Bench raise Kane to great heights

Don't go looking for identifiable characters in Sarah Kane's play. They don't even have names. Don't go looking for cheap laughs. Yet although the controversial writer of Blasted and Cleansed was never one to court easy favour with audiences, Crave has a strangely lyrical and eloquent quality, and even a degree of admittedly bleak humour.

Bench Theatre capture these qualities well under what seems to be inspired direction by Damon Wakelin. With no stage directions or even punctuation to help him and the four actors, he often avoids the obvious in terms of movement and inter-reaction, yet his decisions generally seem effortlessly right. No-one is likely to understand every word at a first hearing, but every shade of meaning appears to be burnt into the minds and souls of actors Terry Smith, Jeff Bone, Robin Hall and Julie Wood.

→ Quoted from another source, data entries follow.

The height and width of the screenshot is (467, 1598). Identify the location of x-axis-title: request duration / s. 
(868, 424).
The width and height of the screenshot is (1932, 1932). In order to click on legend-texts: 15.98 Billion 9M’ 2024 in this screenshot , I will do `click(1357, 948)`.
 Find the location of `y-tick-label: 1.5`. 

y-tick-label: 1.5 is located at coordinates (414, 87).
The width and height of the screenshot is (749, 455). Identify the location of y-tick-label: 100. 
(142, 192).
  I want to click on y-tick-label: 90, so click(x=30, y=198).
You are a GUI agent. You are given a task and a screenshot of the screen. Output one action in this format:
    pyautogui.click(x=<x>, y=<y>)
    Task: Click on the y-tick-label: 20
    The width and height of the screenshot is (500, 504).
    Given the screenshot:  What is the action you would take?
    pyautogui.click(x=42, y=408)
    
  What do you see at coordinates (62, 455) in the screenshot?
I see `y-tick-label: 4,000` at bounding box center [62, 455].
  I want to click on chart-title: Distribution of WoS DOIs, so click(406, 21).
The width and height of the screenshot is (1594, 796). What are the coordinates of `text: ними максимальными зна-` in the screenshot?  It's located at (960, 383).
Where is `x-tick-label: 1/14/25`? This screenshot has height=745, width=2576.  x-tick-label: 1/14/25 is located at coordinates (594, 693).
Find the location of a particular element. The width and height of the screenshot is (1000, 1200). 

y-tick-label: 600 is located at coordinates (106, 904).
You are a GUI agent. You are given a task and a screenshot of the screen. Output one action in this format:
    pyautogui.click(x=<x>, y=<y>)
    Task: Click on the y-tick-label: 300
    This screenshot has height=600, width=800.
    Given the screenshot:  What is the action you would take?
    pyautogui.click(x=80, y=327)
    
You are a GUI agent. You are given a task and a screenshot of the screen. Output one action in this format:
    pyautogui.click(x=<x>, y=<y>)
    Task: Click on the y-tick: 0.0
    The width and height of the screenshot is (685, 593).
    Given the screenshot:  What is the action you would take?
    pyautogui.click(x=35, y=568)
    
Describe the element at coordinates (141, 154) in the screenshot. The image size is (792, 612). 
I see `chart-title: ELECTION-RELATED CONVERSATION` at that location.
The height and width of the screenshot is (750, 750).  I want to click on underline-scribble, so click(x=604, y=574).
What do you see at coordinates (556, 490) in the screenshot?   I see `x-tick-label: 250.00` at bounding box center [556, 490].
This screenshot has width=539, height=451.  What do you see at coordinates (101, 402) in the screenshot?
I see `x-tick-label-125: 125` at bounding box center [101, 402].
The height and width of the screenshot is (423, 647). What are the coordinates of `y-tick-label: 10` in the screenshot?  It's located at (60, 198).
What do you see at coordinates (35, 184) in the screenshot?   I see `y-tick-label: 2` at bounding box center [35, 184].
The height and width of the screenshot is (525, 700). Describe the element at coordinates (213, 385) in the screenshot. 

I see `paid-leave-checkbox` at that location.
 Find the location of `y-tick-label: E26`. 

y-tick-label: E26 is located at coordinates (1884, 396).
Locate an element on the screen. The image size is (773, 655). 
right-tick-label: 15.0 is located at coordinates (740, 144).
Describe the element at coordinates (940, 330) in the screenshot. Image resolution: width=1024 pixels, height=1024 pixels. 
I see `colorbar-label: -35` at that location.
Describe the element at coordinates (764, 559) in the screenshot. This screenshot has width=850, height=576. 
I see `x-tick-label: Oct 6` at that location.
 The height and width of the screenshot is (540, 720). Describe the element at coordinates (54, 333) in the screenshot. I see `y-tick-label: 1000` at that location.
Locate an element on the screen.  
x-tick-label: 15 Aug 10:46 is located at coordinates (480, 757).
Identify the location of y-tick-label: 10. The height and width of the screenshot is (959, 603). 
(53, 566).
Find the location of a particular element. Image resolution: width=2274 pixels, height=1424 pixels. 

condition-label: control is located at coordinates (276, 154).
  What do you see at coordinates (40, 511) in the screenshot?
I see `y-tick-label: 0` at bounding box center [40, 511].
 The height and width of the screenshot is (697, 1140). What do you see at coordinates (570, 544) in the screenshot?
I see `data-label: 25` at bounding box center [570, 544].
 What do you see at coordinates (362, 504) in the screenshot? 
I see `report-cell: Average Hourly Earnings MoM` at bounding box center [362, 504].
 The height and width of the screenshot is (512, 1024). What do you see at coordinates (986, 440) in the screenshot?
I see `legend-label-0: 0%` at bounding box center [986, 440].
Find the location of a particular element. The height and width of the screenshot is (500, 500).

It is impossible, of course to dissociate such despair from Sarah Kane's later suicide, yet the play ends on a pretty positive note. Crave runs for about 55 minutes. Bench are performing it in repertoire with another piece of 'in-yer-face theatre', Philip Ridley's 'Ghost From a Perfect Place', until July 26.

The News, 18th July 2008

Southern Daily EchoHam Quentin

Crave

Mostly free of a definite narrative, Sarah Kane's poetic drama must be interpreted differently by all who see or perform it. It says much for the work and for this production that this does not lead to any obscurity, lack of tension or absence of emotional engagement.

Two men (Jeff Bone and Terry Smyth) and two women (Robin Hall and Julie Wood) deliver rapid fire speeches and snatches of dialogue, that dramatise, among other things, lust, desire, perversion, love and the need for autonomy. Although a little too busy in places, director Damon Wakelin's staging mostly helps his very able cast to make the rapid transitions of character and feeling required, and his lighting design brings the show to an effective, moving conclusion.

But the actors deserve equal credit for the depth, variety and energy they give to their performances. Smyth's delivery of the show's only long speech was outstanding.